DIRECTIVE
Gather each line of the listing below that contains the word "width" and copy those lines.

# Start of RECORDED INFORMATION

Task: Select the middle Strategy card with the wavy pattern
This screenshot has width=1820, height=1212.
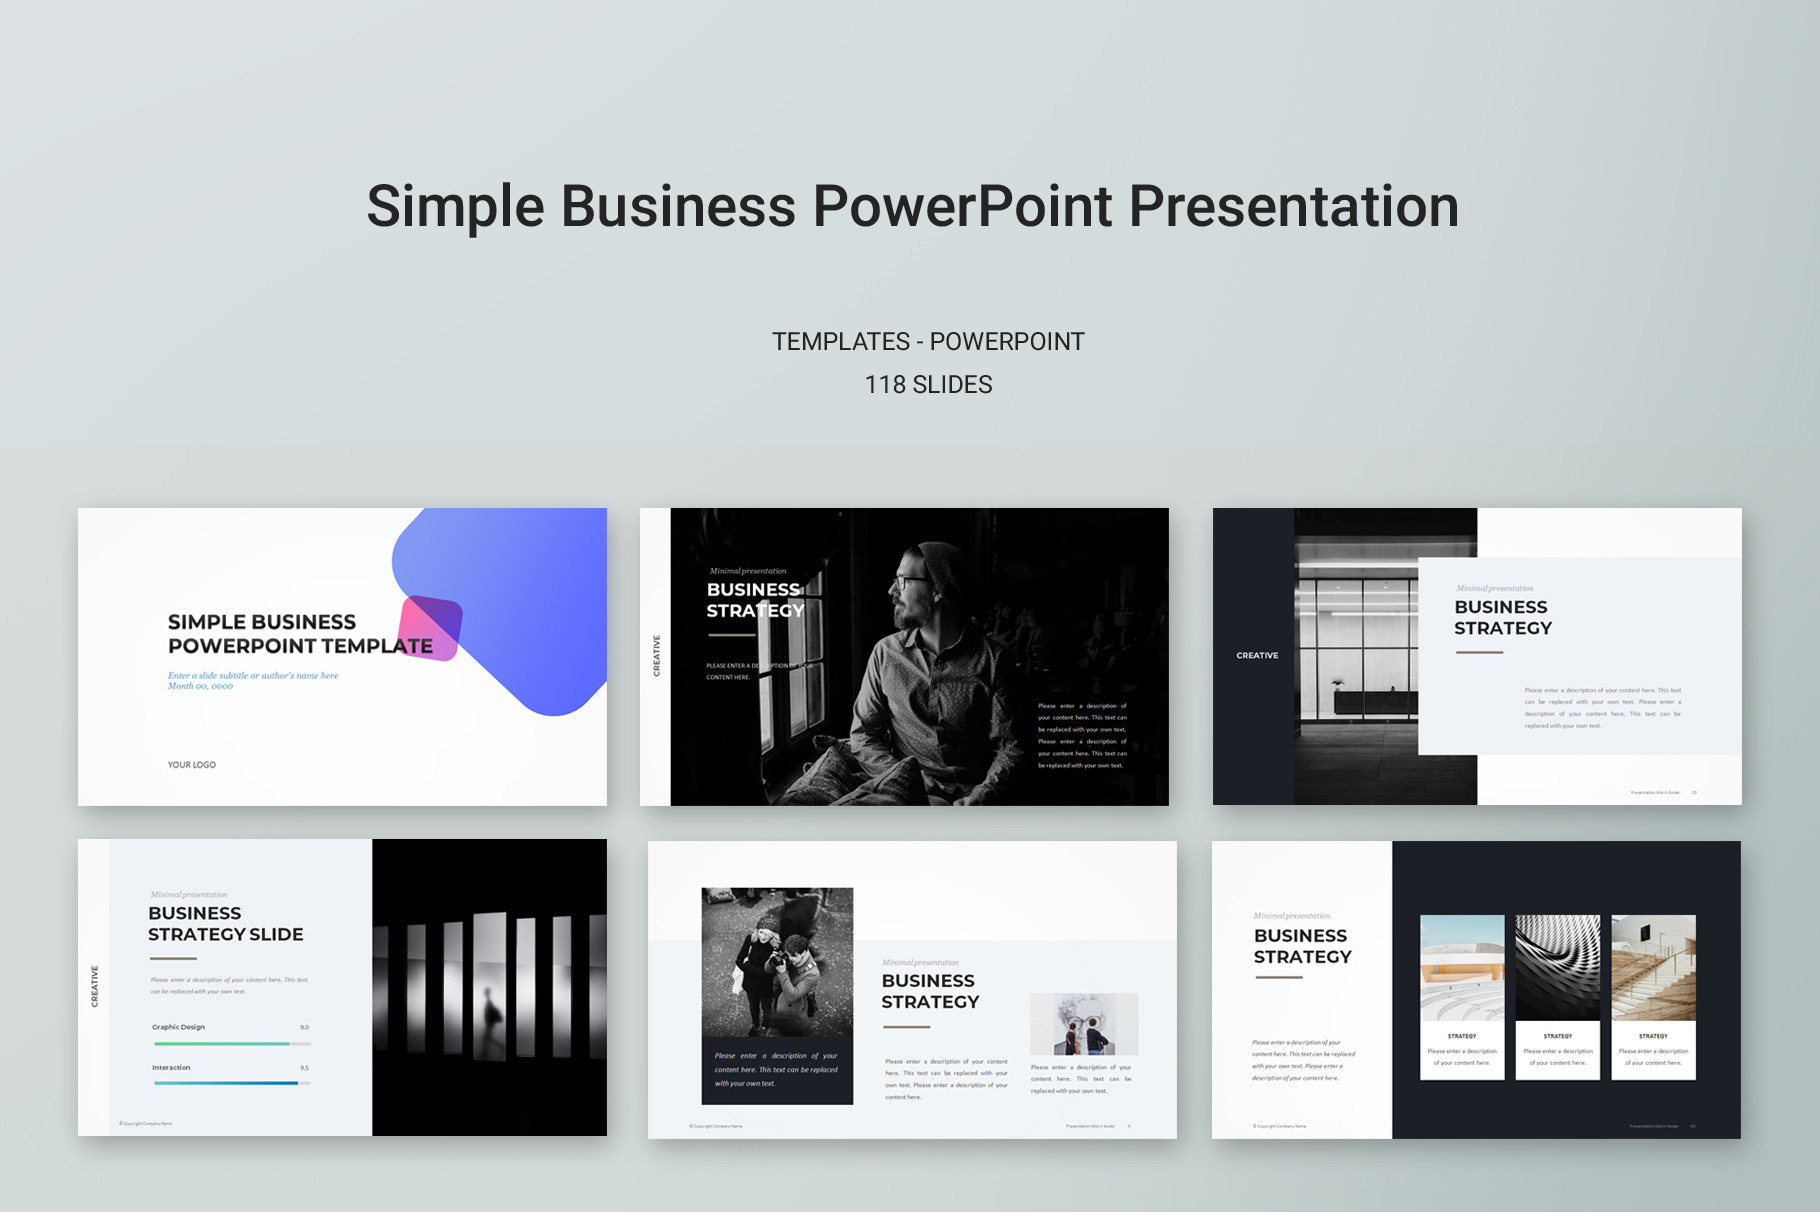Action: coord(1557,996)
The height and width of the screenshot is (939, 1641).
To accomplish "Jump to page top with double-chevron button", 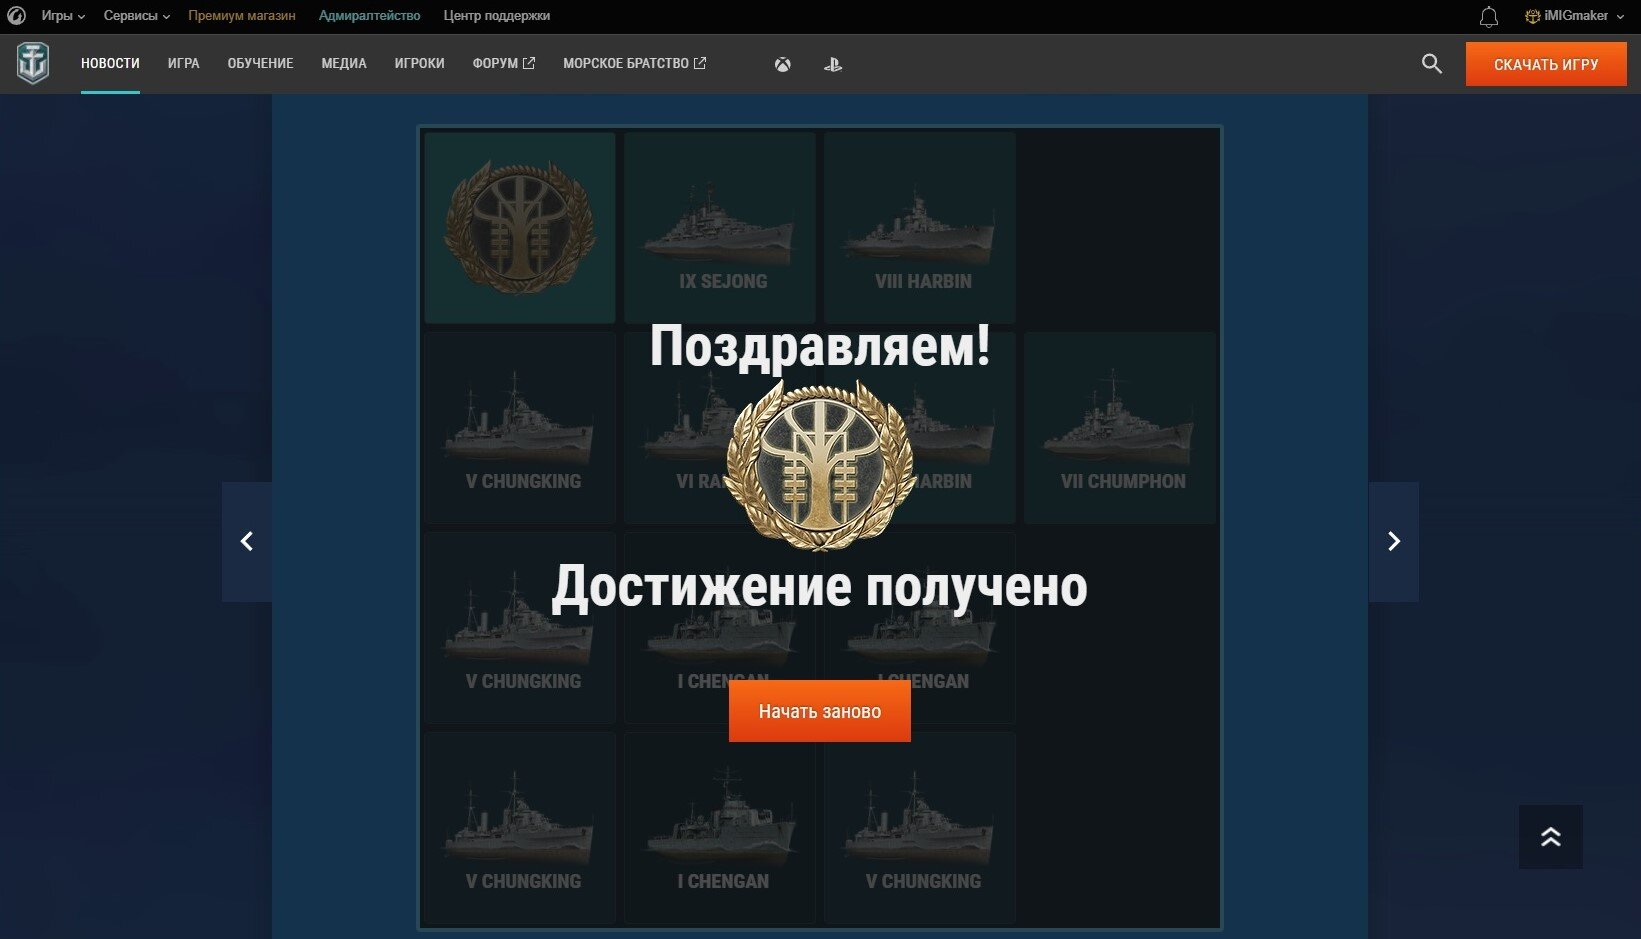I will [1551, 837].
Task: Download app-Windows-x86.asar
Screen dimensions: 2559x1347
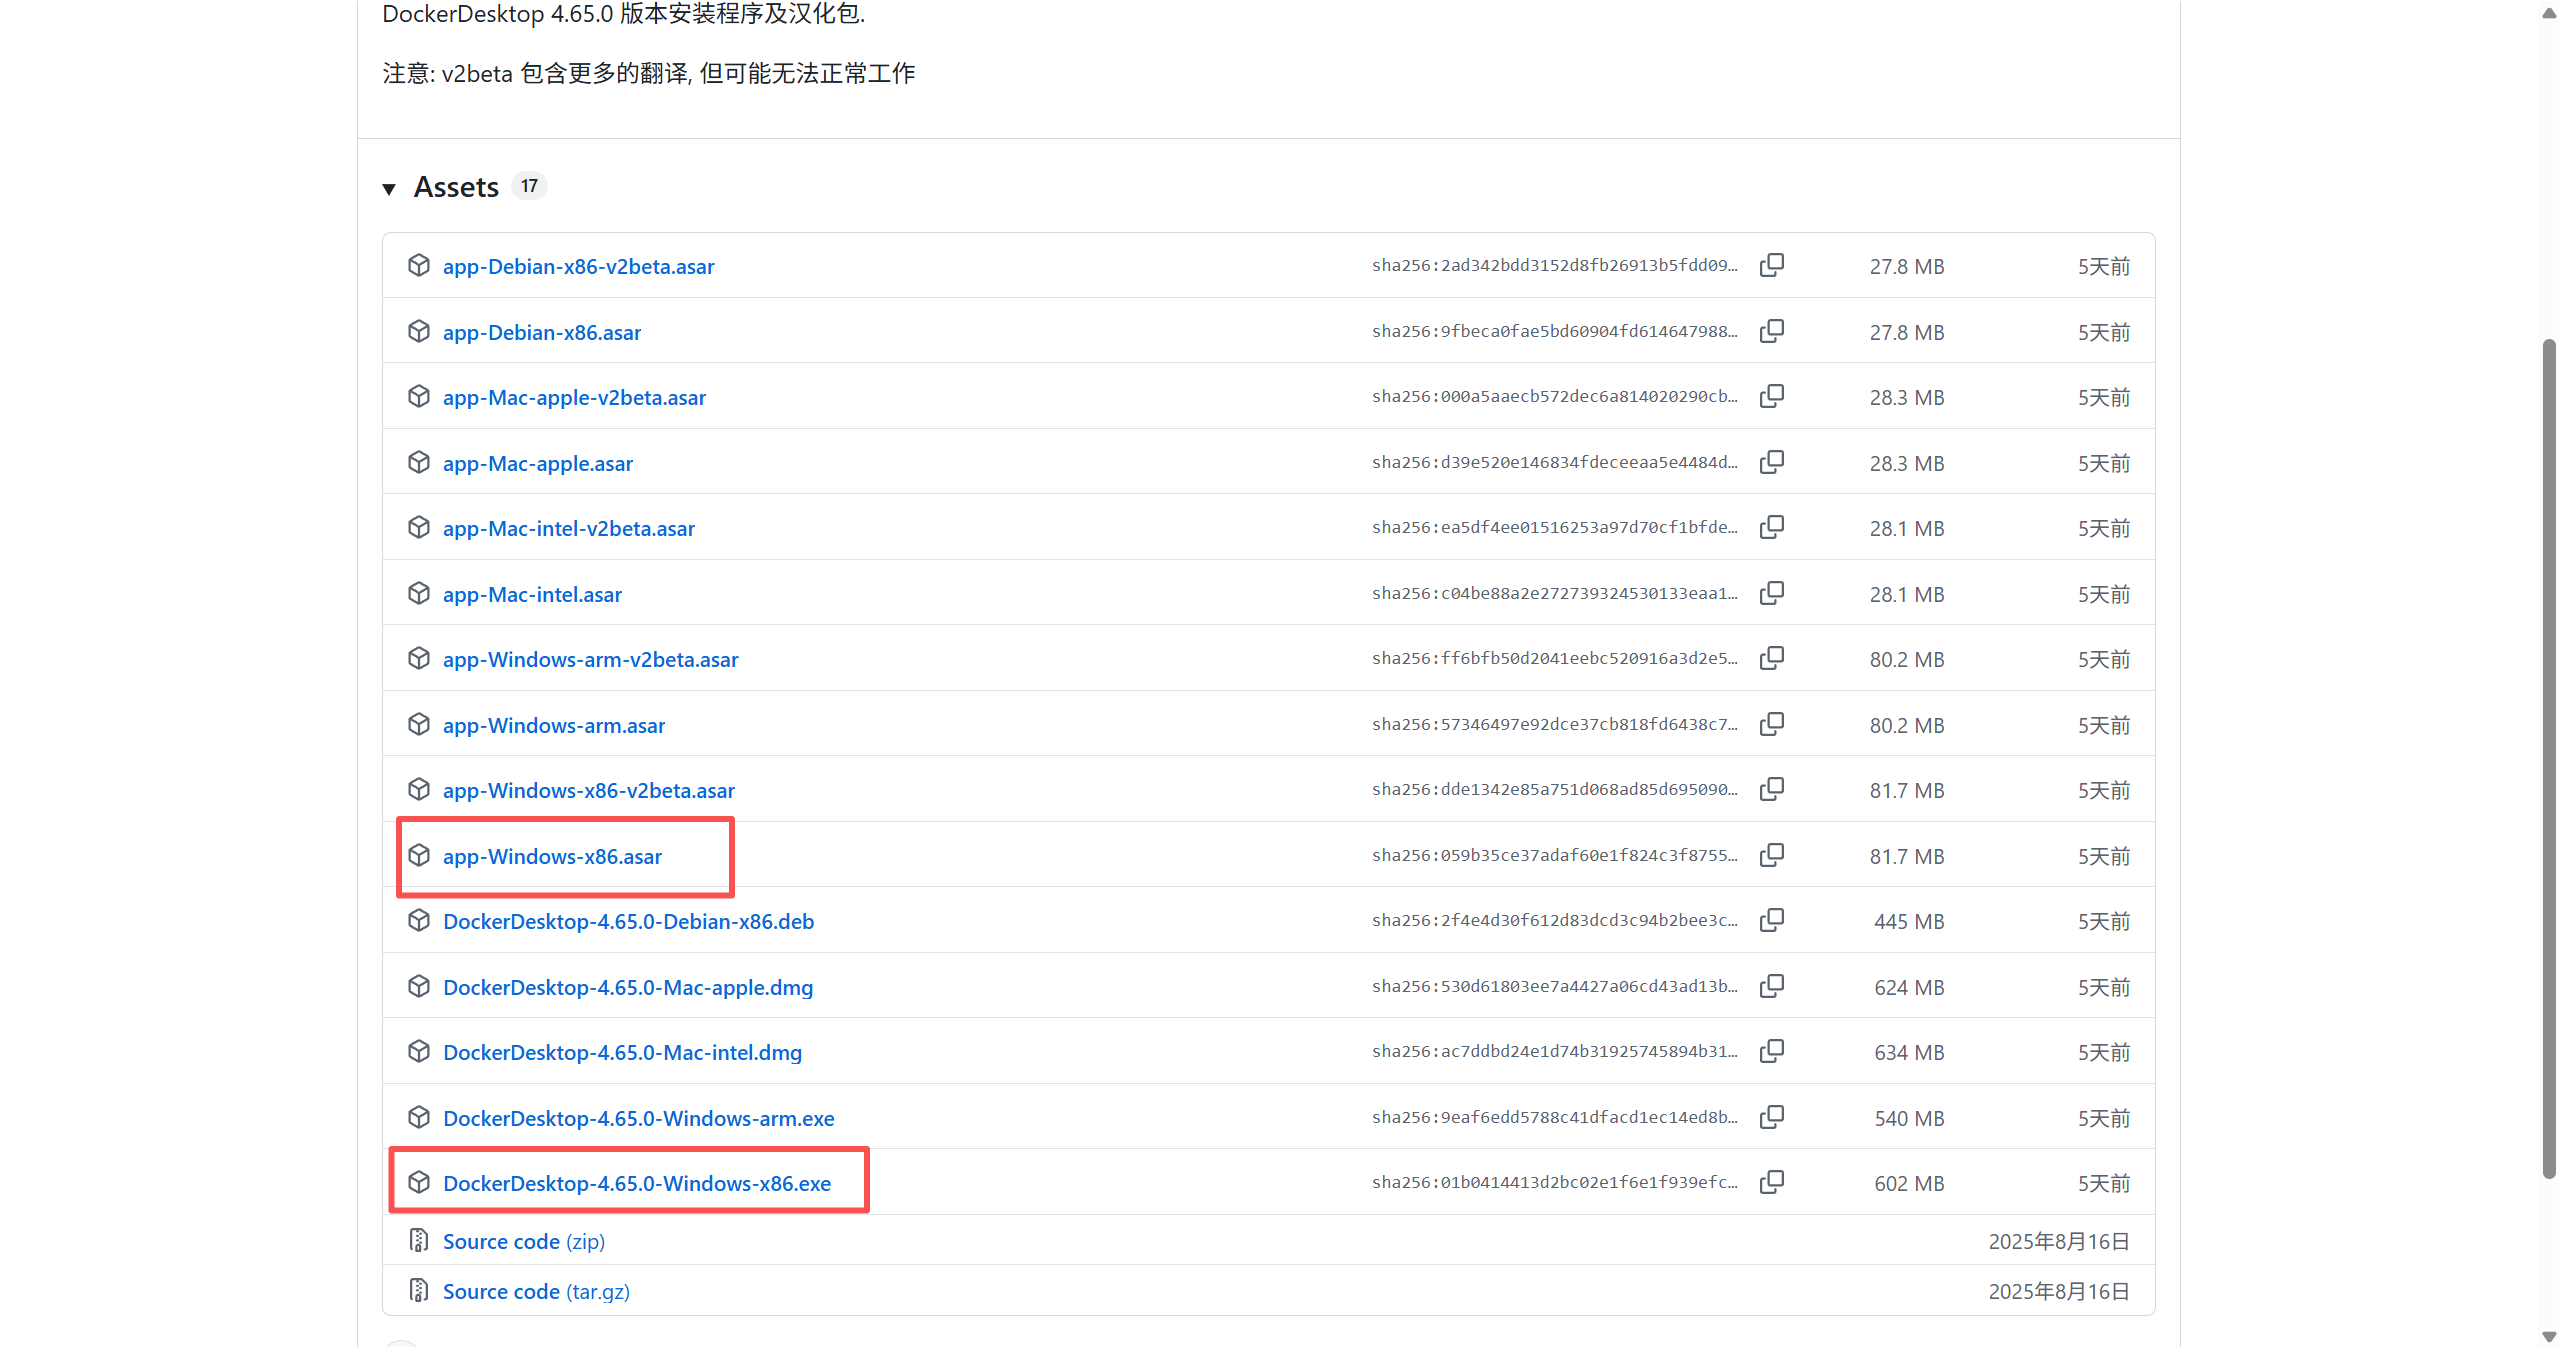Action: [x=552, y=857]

# End of RECORDED INFORMATION

ANSWER IN FULL
This screenshot has width=1820, height=1212.
The height and width of the screenshot is (939, 1641).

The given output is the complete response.